* [Exercise objective]
Copy the listing below line for line, keeping every character and the original order unchanged.

* [Records for processing]
---*---

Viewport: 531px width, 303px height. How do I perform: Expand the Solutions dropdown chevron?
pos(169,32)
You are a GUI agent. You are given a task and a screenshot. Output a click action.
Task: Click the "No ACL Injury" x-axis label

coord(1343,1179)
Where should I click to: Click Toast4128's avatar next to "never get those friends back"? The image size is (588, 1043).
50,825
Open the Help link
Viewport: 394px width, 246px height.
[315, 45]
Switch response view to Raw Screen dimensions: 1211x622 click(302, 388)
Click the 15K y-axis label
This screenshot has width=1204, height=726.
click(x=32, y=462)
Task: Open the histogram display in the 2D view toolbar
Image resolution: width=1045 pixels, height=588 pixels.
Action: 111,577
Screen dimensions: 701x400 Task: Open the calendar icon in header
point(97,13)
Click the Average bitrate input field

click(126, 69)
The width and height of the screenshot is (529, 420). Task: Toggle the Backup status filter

---*---

* [Response for this exercise]
Viewport: 531px width, 303px height. How do I perform: Expand the Solutions dropdown chevron?
pos(169,32)
You are a GUI agent. You are given a task and a screenshot. Output a click action.
Task: Click the "No ACL Injury" x-axis label

coord(1343,1179)
Where should I click to: Click Toast4128's avatar next to "never get those friends back"? The image size is (588, 1043).
50,825
Open the Help link
Viewport: 394px width, 246px height.
[315, 45]
Switch response view to Raw Screen dimensions: 1211x622 click(302, 388)
Click the 15K y-axis label
This screenshot has width=1204, height=726.
click(x=32, y=462)
Task: Open the histogram display in the 2D view toolbar
Image resolution: width=1045 pixels, height=588 pixels.
Action: 111,577
Screen dimensions: 701x400 Task: Open the calendar icon in header
point(97,13)
Click the Average bitrate input field

click(126, 69)
The width and height of the screenshot is (529, 420). Task: Toggle the Backup status filter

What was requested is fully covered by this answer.